E’ di Katerina Laktionova, il cadavere trovato nella valigia gettata nel porto, la  foto è quella del suo profilo  Facebook, postata quando era ancora piena di sogni
E’ di Katerina Laktionova, il cadavere trovato nella valigia gettata nel porto, la foto è quella del suo profilo Facebook, postata quando era ancora piena di sogni

Rimini, 4 aprile 2017 - Katerina Laktionova. I resti impietosi di un corpo rattrappito in una valigia, vengono sostituiti ora dal vero volto della giovane donna trovata nelle acque del porto. Quello era il suo nome e quella della foto, la sua dolcissima bellezza. Spazzata via da un’anoressia devastante che alla fine l’ha uccisa. A chiuderla nella valigia e a gettarla in mare è stata sua madre, impazzita dal dolore. Così ha raccontato agli inquirenti una amico riminese della donna che l’ha sentita al telefono dalla Russia. Gli investigatori della Squadra mobile, coordinati dal sostituto procuratore, Davide Ercolani, hanno ormai ricostruito per intero la storia della bella Katerina. Una ragazza russa che due anni fa aveva raggiunto la madre a Rimini dove lavorava come badante. Ma la donna, hanno scoperto, è tornata nel suo Paese qualche giorno prima che il corpo venisse ritrovato.

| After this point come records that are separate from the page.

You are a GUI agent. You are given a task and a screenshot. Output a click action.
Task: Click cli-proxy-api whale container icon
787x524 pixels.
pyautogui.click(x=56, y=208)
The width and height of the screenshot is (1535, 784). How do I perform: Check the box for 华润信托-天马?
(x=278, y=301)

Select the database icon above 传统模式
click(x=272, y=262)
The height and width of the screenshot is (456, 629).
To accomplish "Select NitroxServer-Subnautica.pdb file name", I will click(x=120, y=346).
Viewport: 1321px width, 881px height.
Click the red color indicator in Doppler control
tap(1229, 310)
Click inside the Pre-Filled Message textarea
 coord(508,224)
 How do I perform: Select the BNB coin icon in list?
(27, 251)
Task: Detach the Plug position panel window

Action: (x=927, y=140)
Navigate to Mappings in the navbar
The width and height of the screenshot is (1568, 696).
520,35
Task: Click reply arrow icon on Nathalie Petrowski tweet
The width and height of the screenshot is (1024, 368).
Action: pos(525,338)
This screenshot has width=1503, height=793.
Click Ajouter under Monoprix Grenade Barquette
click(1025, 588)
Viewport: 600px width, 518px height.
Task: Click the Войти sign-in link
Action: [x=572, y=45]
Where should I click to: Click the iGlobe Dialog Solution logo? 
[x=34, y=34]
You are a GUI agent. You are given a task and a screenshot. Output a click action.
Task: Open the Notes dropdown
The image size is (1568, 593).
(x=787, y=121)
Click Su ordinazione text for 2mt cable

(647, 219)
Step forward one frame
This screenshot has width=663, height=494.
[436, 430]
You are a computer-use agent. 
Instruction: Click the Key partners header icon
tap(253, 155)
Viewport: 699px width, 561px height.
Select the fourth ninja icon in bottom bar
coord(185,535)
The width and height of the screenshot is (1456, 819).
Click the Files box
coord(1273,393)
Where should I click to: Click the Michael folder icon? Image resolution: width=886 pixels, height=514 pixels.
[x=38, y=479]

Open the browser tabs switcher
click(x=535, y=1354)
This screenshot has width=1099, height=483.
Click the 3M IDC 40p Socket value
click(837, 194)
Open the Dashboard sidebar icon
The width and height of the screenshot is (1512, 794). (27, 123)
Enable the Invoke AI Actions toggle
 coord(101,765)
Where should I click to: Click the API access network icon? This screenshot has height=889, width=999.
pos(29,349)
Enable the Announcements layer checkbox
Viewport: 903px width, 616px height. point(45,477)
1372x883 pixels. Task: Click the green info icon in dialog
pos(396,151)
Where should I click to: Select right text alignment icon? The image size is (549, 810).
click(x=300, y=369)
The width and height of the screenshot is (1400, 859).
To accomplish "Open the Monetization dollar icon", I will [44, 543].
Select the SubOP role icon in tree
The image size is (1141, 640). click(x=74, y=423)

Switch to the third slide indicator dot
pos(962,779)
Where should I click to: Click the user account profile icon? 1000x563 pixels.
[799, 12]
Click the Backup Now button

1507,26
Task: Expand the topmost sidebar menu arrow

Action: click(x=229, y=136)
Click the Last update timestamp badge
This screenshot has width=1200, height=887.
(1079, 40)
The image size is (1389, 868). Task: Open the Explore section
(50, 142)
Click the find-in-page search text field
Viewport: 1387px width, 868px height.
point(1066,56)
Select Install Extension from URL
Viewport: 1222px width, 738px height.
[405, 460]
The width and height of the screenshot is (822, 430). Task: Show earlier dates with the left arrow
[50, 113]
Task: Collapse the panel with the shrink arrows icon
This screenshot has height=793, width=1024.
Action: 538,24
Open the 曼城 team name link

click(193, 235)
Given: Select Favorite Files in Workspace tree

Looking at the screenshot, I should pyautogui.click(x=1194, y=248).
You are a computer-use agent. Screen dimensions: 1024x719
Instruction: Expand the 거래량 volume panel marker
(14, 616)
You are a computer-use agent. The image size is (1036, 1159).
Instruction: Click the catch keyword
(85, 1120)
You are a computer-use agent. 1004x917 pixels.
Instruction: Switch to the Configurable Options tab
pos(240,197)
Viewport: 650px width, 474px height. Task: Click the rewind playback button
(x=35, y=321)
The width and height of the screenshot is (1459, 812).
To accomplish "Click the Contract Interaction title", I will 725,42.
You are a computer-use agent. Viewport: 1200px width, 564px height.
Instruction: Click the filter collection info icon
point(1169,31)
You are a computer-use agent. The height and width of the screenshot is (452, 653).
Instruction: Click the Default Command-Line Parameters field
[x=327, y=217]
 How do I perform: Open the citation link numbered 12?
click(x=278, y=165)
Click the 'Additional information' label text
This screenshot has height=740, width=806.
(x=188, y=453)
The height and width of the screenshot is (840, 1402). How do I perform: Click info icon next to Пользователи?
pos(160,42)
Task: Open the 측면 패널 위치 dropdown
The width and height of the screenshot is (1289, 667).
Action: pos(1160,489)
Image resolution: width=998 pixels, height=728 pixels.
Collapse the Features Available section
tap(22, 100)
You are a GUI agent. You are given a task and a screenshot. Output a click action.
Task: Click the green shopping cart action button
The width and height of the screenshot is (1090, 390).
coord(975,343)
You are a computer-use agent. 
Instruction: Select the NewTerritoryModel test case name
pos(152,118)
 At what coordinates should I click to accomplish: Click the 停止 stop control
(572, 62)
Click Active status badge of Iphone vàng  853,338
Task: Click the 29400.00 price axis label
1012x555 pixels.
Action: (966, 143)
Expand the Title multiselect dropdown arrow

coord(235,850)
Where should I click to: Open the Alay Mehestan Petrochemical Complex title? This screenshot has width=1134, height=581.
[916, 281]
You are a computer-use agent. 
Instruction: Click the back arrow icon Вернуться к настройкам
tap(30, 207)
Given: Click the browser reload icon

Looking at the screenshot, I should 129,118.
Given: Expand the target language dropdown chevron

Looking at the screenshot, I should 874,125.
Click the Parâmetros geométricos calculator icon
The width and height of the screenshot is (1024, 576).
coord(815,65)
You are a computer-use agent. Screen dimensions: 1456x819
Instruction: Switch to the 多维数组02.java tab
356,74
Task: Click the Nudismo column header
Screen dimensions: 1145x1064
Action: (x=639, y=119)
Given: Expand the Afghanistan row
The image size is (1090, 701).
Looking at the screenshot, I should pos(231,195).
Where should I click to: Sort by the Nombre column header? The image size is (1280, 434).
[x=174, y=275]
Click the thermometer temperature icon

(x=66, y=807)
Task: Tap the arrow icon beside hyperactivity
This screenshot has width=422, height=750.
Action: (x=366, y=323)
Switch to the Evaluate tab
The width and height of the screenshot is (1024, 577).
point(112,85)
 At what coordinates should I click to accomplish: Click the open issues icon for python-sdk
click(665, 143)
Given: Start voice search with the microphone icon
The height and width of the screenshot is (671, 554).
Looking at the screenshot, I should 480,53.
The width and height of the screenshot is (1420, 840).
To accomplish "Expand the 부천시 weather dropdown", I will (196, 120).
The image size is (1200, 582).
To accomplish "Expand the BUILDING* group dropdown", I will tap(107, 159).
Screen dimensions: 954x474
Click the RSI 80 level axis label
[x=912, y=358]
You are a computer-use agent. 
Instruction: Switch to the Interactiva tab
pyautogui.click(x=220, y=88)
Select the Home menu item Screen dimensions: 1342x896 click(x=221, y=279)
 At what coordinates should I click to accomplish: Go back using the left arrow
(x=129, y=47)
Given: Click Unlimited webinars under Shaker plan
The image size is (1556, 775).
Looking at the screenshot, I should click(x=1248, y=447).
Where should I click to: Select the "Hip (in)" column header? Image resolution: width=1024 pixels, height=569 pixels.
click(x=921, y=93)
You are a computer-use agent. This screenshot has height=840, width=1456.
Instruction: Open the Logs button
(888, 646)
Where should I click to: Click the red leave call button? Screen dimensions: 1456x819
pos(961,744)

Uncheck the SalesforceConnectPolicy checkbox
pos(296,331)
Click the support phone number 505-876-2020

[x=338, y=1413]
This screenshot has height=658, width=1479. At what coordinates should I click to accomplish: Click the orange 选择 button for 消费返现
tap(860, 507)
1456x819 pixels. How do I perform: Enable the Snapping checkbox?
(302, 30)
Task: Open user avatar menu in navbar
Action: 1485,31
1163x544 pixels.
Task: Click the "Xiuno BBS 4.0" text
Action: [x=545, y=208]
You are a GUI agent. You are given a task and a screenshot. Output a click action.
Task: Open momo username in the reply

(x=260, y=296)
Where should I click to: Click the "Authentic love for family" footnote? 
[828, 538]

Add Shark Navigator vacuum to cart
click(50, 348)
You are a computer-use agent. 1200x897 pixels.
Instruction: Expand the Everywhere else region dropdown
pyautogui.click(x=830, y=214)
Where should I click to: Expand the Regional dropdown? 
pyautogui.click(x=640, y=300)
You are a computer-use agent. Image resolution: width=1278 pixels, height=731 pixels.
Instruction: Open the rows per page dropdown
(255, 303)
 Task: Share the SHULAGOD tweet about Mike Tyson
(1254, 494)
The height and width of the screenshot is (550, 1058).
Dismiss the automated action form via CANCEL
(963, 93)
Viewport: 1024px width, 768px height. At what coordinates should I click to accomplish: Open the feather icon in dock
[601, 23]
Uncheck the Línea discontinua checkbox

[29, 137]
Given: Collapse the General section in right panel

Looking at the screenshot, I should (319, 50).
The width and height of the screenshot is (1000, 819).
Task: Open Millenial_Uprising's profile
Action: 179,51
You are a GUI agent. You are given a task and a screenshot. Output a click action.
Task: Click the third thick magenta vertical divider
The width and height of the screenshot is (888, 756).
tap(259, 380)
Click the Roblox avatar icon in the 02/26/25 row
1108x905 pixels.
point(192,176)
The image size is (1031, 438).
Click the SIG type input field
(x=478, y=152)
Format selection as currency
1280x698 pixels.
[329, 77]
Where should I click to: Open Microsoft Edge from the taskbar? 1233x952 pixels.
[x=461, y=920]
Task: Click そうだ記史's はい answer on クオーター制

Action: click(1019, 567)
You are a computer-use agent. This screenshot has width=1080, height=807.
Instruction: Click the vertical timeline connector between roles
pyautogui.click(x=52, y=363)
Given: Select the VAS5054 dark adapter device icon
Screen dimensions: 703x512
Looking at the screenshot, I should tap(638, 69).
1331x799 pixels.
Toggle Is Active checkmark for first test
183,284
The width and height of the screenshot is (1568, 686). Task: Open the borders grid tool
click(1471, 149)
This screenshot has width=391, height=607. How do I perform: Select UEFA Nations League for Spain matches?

Le cause della morte non sono mai state un mistero, Katerina è morta di fame, stroncata dall’anoressia che più volte l’aveva costretta a ricoveri in ospedale. Negli ultimi mesi però all’Infermi non l’avevano vista, e certo non era migliorata visto come è andata a finire. Gli investigatori si chiedono ancora perchè nessuno ha chiamato un’ambulanza, perchè non ne hanno chiesto il ricovero come le volte precedenti. E perchè quando Katerina alla fine ha smesso di respirare, sua madre ha deciso di chiuderla nuda in una valigia e gettarla in mare, senza nemmeno darle una sepoltura, così da cancellarne anche solo il ricordo. Non solo. La donna, 48 anni, per ora l’unica indagata, se l’è tenuta in casa morta per almeno una settimana, in quella stanza dove la ragazza è morta di consunzione e da dove non usciva più da un pezzo. La disperazione.

E’ questa l’unica risposta che gli inquirenti hanno per ora. La madre frequentava un riminese che si è presentato spontaneamente in questura e ha svelato i retroscena. E cioè che la donna gli aveva raccontato di aver deciso di riportare in Russia la figlia malata per farla curare da un medico molto bravo. Le aveva creduto, sapeva che la ragazza era ridotta malissimo e che viveva come una reclusa. Lui l’aveva vista una sola volta, a febbraio, quando l’aveva accompagnata in questura per il permesso di soggiorno. Poi però aveva letto i giornali, e quel cadavere nella valigia non l’aveva fatto dormire. Aveva chiamato in Russia. «Dimmi la verità, tua figlia è viva o morta?». Lei era scoppiata in lacrime: «E’ morta, l’ho vegliata per giorni, poi ho perso la testa. L’ho chiusa in una valigia e l’ho buttata in acqua». E in quell’acqua sono finiti i sogni suoi e quelli di Katerina.